Konstanz-based historian Professor Jürgen Osterhammel, professor of modern and contemporary history at the University of Konstanz, has been awarded the Toynbee Prize 2017. This was announced by the selection committee of the Toynbee Prize Foundation. Professor Jeremy Adelman, historian at the University of Princeton (USA) and member of the foundation’s board of trustees, declared that Osterhammel’s work displayed an unparalleled grasp of wide-ranging historiographical traditions and the ability to combine lively empirical details and enlightening conceptual insights. The award ceremony will take place on 6 January 2017 in the framework of the Annual Meeting of the American Historical Association in Denver (USA).
Jürgen Osterhammel became famous beyond expert circles in particular through his book “The Transformation of the World”. When his global history of the 19th century appeared in 2009, it met with a tremendous response and received numerous awards, including some of the most esteemed prizes awarded in Germany for research and research communication. The English translation appeared in 2014 as a revised and updated version published by Princeton University Press. Translations in nine languages have since been published or are underway. The award decision cites a reviewer’s opinion that it was “undoubtedly the most important achievement so far by a German-speaking historian in the 21st century”.
The “Transformation of the World” is only one of Jürgen Osterhammel’s many publications in the field of global history. His “History of Globalisation”, which appeared in 2003 and was written together with Niels P. Peterson, attracted wide acclaim and was translated into several languages. He is currently publishing a history of the world in six volumes in cooperation with Akira Iriye of Harvard University (USA), which is appearing in both German and English at the same time. The fourth volume has just been issued. Currently he is revising the English version of his book “The Demystification of Asia”.
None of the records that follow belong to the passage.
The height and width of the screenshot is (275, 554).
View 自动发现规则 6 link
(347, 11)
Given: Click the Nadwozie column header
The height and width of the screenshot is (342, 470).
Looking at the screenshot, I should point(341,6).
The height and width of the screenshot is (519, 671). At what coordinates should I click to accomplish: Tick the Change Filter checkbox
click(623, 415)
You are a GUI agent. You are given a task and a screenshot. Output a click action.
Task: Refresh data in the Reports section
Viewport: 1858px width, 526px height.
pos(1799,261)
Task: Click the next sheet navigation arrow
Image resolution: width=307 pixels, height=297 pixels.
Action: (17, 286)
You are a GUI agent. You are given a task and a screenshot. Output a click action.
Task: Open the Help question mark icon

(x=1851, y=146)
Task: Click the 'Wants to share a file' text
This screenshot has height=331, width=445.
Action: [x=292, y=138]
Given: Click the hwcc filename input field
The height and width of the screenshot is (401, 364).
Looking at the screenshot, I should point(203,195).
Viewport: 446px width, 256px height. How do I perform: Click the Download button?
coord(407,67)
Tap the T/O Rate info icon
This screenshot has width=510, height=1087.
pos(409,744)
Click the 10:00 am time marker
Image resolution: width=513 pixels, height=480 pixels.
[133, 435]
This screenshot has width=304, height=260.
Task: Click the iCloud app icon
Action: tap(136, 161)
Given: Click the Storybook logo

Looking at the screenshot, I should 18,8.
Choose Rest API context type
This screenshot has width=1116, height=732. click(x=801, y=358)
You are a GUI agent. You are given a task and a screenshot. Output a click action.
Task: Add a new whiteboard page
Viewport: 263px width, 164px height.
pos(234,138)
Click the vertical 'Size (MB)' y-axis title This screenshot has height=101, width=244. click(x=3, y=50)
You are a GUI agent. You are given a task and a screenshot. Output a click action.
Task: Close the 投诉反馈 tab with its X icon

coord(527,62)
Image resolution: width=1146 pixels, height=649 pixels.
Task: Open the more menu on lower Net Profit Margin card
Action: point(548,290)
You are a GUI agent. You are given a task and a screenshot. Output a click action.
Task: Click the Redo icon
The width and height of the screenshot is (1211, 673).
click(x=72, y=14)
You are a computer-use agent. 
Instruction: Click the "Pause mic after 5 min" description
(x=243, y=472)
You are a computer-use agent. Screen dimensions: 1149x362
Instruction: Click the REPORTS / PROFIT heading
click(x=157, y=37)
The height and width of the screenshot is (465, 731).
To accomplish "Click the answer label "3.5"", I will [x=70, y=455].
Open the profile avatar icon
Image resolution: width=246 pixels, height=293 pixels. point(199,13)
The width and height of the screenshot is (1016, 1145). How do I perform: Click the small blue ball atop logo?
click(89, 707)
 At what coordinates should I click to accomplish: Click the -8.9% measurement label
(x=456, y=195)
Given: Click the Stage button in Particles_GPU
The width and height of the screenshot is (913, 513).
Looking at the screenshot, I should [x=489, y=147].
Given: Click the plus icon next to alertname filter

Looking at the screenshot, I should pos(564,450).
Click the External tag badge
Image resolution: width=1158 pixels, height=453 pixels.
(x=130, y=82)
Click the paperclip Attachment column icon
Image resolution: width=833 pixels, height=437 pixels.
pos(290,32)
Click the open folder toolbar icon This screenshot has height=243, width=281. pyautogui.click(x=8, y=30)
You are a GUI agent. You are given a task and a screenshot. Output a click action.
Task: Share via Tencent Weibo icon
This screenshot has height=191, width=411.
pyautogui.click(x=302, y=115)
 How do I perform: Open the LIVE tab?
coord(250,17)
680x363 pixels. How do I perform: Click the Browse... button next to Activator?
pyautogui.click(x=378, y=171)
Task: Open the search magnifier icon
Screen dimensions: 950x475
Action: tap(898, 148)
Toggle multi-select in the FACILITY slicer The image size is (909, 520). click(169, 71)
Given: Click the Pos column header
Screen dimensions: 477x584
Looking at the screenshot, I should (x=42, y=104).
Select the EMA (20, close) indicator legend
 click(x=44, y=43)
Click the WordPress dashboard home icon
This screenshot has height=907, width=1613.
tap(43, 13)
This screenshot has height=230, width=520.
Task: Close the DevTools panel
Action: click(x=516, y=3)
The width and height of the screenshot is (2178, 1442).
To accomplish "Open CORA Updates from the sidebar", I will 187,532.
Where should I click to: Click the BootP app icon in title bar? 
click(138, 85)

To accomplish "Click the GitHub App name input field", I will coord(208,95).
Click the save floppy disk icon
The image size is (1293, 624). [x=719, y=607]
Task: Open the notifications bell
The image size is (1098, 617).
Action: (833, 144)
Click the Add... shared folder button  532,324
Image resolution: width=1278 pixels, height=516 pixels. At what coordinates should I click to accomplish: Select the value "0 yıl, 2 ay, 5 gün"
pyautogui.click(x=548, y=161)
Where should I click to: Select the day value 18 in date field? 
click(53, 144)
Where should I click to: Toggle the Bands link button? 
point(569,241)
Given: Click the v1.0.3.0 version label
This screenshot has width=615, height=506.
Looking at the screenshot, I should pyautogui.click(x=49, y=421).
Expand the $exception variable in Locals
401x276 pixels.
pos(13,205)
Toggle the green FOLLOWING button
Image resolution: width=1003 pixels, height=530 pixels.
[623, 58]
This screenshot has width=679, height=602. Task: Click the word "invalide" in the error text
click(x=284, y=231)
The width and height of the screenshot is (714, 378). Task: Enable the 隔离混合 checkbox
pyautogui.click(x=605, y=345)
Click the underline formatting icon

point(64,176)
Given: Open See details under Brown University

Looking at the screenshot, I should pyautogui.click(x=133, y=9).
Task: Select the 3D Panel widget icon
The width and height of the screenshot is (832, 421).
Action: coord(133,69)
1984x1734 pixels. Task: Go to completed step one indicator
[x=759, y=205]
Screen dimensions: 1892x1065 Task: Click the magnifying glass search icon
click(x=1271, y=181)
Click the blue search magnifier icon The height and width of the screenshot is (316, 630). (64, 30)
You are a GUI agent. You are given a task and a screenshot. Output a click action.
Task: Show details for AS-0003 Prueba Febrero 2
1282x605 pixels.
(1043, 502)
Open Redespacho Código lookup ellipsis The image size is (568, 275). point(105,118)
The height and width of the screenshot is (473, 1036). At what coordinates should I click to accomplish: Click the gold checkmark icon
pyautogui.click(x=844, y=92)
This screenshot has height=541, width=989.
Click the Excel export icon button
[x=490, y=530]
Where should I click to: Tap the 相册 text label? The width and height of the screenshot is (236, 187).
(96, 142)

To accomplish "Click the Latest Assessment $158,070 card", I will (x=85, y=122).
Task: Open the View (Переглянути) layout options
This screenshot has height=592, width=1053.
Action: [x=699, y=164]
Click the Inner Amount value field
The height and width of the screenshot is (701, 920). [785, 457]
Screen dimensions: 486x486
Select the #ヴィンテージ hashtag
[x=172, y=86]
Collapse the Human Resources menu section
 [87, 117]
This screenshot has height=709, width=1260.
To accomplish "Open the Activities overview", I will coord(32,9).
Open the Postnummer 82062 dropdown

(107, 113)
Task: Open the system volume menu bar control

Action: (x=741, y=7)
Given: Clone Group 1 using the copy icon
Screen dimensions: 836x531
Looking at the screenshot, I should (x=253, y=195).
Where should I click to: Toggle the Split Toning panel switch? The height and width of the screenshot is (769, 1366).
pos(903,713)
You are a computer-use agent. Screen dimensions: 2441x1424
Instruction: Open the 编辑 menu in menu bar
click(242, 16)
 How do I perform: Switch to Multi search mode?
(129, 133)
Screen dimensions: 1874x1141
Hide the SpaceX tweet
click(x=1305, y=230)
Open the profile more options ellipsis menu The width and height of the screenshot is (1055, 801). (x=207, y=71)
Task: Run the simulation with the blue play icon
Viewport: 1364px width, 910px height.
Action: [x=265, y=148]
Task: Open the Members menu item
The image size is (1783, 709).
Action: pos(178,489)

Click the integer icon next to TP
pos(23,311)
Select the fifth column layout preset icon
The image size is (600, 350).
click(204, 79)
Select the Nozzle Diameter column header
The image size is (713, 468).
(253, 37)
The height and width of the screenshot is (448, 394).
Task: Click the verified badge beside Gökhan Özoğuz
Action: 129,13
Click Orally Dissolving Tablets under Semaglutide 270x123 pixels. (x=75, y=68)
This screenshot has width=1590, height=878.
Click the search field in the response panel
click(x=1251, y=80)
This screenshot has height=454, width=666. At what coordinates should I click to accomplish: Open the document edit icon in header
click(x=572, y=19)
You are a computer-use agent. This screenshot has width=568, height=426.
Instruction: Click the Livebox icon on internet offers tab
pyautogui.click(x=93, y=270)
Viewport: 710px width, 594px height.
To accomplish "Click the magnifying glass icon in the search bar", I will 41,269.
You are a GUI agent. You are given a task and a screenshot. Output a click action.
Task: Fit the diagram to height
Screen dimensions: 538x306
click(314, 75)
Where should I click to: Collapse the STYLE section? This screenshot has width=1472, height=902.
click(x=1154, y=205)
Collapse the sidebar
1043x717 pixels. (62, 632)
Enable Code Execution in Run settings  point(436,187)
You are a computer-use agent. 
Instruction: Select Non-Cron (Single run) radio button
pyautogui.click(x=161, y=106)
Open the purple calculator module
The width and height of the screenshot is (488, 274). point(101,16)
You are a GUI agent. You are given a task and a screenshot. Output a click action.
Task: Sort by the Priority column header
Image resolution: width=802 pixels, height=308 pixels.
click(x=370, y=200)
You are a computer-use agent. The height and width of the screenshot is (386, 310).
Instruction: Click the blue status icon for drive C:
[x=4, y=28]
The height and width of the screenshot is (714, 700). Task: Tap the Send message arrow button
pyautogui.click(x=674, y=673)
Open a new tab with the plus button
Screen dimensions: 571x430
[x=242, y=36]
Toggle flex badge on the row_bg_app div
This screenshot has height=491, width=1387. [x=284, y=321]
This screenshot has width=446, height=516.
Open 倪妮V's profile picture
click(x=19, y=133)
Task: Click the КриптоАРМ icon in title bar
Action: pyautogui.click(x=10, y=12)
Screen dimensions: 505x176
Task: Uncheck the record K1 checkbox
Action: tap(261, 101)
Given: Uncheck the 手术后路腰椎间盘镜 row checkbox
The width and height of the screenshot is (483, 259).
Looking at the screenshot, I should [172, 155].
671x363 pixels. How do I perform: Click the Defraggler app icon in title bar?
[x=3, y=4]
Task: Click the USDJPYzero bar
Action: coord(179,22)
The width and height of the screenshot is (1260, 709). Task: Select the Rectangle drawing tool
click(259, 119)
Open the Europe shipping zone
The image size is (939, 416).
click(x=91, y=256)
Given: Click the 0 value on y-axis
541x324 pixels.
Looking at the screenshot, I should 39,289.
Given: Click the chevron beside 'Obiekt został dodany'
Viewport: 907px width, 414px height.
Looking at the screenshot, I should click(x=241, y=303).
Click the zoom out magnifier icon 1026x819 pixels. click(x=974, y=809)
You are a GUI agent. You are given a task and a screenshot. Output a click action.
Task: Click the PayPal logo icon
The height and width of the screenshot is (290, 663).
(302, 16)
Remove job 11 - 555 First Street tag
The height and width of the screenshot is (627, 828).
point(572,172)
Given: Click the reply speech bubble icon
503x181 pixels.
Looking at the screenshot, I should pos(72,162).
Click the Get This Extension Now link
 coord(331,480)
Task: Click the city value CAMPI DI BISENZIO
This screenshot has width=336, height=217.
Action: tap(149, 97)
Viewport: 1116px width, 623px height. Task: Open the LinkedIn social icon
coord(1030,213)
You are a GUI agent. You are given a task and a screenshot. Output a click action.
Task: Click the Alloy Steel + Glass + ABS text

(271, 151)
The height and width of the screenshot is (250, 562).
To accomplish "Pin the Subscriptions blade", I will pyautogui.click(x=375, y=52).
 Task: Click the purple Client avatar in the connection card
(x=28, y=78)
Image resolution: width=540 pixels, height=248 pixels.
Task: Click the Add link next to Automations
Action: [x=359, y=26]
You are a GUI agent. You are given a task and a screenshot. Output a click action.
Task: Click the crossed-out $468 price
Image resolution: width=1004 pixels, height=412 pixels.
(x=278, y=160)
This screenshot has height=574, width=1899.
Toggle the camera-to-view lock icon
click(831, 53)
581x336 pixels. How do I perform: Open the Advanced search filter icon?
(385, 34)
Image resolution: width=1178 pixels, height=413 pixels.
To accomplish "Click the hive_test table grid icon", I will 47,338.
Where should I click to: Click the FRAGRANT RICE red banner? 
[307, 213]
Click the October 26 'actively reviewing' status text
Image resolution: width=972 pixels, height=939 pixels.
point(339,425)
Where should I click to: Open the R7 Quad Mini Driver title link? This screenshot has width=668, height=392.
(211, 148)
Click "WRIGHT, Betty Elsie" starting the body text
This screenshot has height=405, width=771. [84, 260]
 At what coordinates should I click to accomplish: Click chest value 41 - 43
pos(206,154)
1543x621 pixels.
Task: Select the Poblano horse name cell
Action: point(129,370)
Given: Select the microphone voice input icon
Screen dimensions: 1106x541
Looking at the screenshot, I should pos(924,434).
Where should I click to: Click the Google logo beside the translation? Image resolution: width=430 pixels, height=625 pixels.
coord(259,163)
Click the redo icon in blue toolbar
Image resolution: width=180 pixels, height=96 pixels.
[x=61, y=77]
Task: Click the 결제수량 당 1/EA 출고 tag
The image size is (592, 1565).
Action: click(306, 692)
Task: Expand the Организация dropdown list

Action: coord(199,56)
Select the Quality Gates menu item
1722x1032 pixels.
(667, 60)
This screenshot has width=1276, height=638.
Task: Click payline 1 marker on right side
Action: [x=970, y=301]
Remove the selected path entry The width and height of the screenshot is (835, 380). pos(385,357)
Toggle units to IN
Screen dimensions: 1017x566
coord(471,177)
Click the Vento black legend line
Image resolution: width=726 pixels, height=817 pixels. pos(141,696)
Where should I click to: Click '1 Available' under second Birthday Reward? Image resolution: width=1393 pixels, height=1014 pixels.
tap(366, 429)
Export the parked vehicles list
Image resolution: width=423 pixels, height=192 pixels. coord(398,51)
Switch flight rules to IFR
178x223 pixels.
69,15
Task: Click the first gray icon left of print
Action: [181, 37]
Jürgen Osterhammel has been professor of modern and contemporary history at the University of Konstanz since 1999. He is a member of the Leopoldina, the German National Academy of Sciences, as well as of the Berlin-Brandenburg Academy of Sciences and Humanities and the Academia Europaea and also Corresponding Member of the Austrian Academy of Sciences, the Academy of Sciences of Turin and the British Academy. In 2014, he held the 26th Jan Patočka Memorial Lecture at the Institute for Human Sciences in Vienna, following in the footsteps of speakers such as Ralf Dahrendorf, Jacques Derrida and Edward Said. In 2015, he received the Sigmund Freud Prize for Academic Prose of the German Academy for Language and Literature.
The Toynbee Prize Foundation was set up in 1987 to foster the development of the social sciences. It awards the prize every two years to outstanding researchers in the field of global history. The foundation was named after Arnold J. Toynbee (1889-1975), philosopher of history and universal historian. The prize winners to date include, amongst others, Lord Ralf Dahrendorf and Sir Christopher Bayly, who died last year.